Und wenn du deine Mission so vermittelst, dass sie deiner inneren Haltung entspricht, dann ist das natürlich perfekt.

In diesem Sinne halte ich Rhetorik für ein wichtiges Werkzeug. Aber Kommunikation muss nicht immer rhetorisch zugespitzt sein, sondern kann auch einfach aus fachlichen Inhalten bestehen oder für zwischenmenschliche Vertrauensbildung genutzt werden.

Ich sehe das nüchtern und bleibe dabei: Egal wie eloquent man ist, wichtig ist welcher Intention es folgt. Jedes Gespräch hat eine Wirkung, am Ende zählt diese Intention. Wenn sie synchron mit dem ist, was das Team erreichen soll, dann hat jedes Wort die richtige Wirkung.


Dovile: Ich stimme dir vollkommen zu, dass das tatsächlich der Idealfall ist, dass Storytelling richtig eingesetzt wird, um Kommunikation in eine Richtung zu lenken. Das bedeutet, jemand präsentiert etwas und seine Botschaft bewirkt ein empathisches Verständnis. Wenn man dies bei Präsentationen beherrscht, hat man im Job schon viel erreicht – man denke nur an Strategiebesprechungen, Projekt-Freigaben und Ähnliches.


Bernadette: Ein gutes Storytelling kann in vielen Situationen helfen, auch in der Team-Kommunikation. Ich halte das für ein wichtiges Softskill, Geschichten so erzählen zu können, in der Art, dass sie einen selbst und andere begeistern. Und das ist zwar schon eine gute Basis, aber das alleine hilft noch nicht. Es ist ebenso wichtig (und wird oft unterschätzt), dass man Dinge so erzählen kann, dass sie für den anderen verständlich sind.


Judith: Das fällt vielen Leuten schwer, weil die Menschen oft davon ausgehen, dass jede/r andere auf dem gleichen Wissensstand ist. Das ist aber nicht immer so. Bernadette, du hast ja von Empathie als wichtigen Faktor für Storytelling gesprochen. Die Anpassung an den Wissenshorizont des anderen könnte man auch als „Empathie des Wissens“ bezeichnen. Ohne diese Wissensempathie kommen beim anderen nur Bruchstücke an. Und weil wir im Arbeitskontext oft eine besondere Komplexität haben, ist es ein gutes Prinzip, Dinge so einfach zu benennen, als würde man sie der eigenen Oma erklären.
+ + + + + + +
Zu erledigen: Fasse den Absatz im Auszug, der mit „Ich sehe das nüchtern“ beginnt, in zwei kürzeren Sätzen zusammen und behalte dabei seine wesentlichen Aussagen bei.

Daten:
+ + + + + + +
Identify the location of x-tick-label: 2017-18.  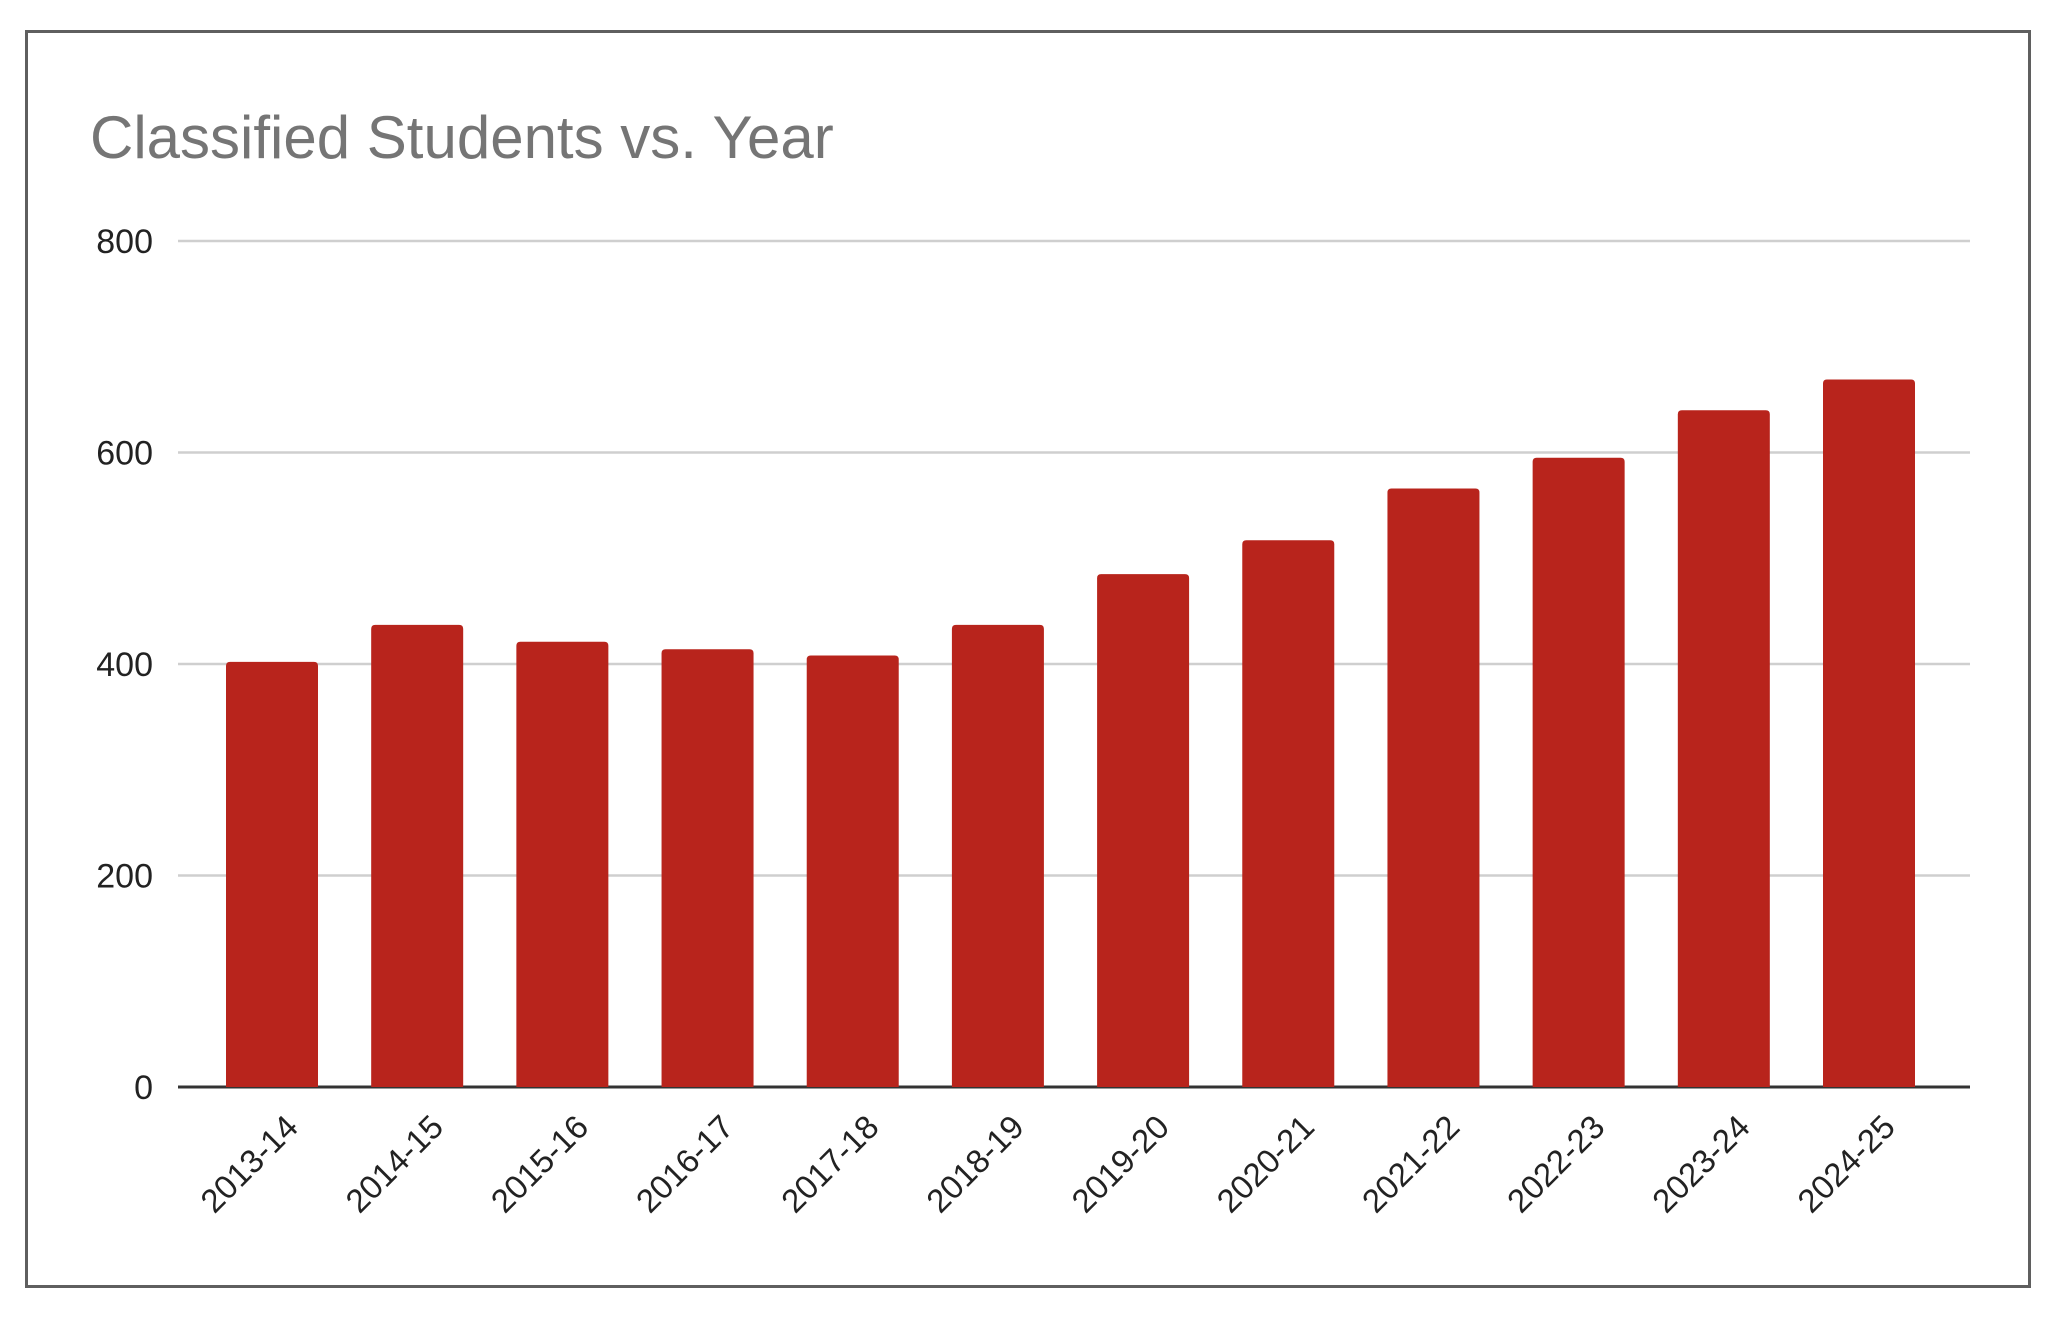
+ + + + + + +
Ergebnis: Nicht die Eloquenz entscheidet, sondern die Intention hinter dem Gesagten, denn jedes Gespräch hat eine Wirkung. Stimmt diese Intention mit dem überein, was das Team erreichen soll, hat jedes Wort die richtige Wirkung.